Recent interest in developing therapies from hallucinogenic drugs has scientists exploring how these chemicals work in the brain. Recently, Johns Hopkins Medicine researchers imaged the brains of people who had vaped salvinorin A, a drug used in Native Mexican rituals, and found that, like other psychedelic drugs, it increased the communication across parts of the brain.
However, the primary effects of the drug that they observed — as reported in their paper Scientific Reports—suggest that salvinorin A results in more random or disconnected signaling within the default mode network, which is the part of the brain most active when a person is sitting still, relaxing, daydreaming or otherwise not engaged in externally directed mental exercise.

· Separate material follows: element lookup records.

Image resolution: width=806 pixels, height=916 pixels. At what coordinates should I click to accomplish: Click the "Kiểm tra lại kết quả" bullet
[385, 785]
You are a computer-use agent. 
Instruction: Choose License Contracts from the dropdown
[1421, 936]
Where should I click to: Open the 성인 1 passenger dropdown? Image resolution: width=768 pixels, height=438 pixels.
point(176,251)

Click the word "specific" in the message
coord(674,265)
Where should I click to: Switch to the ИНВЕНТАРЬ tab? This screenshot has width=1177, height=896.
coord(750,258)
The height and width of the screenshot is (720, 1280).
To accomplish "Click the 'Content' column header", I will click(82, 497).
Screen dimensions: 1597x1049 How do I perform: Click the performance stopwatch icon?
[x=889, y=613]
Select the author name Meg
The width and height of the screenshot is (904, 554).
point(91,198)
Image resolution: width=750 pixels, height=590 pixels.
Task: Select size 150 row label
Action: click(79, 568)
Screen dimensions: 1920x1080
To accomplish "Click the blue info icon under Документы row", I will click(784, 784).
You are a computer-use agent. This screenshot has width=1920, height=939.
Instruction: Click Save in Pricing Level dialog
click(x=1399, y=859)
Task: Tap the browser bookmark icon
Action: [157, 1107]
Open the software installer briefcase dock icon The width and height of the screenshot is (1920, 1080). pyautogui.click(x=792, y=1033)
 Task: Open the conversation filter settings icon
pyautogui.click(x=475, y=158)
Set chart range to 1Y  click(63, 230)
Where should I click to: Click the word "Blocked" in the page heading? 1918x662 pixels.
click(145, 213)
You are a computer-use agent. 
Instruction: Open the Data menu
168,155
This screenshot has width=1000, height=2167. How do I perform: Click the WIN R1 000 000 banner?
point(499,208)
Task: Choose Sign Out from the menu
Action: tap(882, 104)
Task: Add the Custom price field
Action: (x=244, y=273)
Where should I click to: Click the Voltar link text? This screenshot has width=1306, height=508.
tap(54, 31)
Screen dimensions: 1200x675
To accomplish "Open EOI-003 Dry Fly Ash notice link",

Salvinorin A is a chemical found in the plant Salvia divinorum that produces powerful out-of-body and amnesia-like experiences over a short time frame similar to the effects of nitrous oxide (“laughing gas”), which is used at dental offices.
“Salvinorin
A seems to do all the things that researchers believe happen when other
psychedelics (such as LSD and psilocybin) act on the brain,” says Manoj
Doss, Ph.D.,postdoctoral research fellow at the Center for Psychedelic and
Consciousness Research at the Johns Hopkins University School of Medicine.
“The
funny thing is that some researchers have selectively focused on the default
mode network when that’s not even where they find the strongest effects of
classic psychedelics. In contrast, that is, in fact, where we found the
strongest effects of salvinorin A.”
Three different fMRI scans of the brain from a recent Johns Hopkins Medicine study show that the psychedelic salvinorin A (derived from the Salvia divinorum plant seen in the background) affects the default mode network (seen in red) — the area of the brain most active when a person is not mentally engaged. Credit: Graphic created by M.E. Newman, Johns Hopkins Medicine, using public domain image of Salvia plant and fMRI images courtesy of Manoj Doss, Johns Hopkins Center for Psychedelic and Consciousness Research
In
the study, 12 men vaped salvinorin A crystals and then were scanned by
functional magnetic resonance imaging (fMRI) for the next 15 minutes to measure
brain activity across networks in the brain. The researchers evaluated the
activity within and among eight brain networks: three involved in vision and
five others responsible for moving and touch, processing information from the
outside world, paying attention, reward evaluation and activating the default
mode network when the mind is at rest.
Most
of the fMRI-scanned networks seemed to communicate more with one another when
influenced by salvinorin A than when the drug was not present, but they
communicated less within themselves. The researchers observed particularly
decreased synchronization of the default mode network, meaning that the brain’s
electrical signals became more random and unpredictable.
In
future experiments, the research team plans to compare these findings about
salvinorin A’s impact on the brain with data from imaging done on brains under
the influence of other hallucinogenic drugs.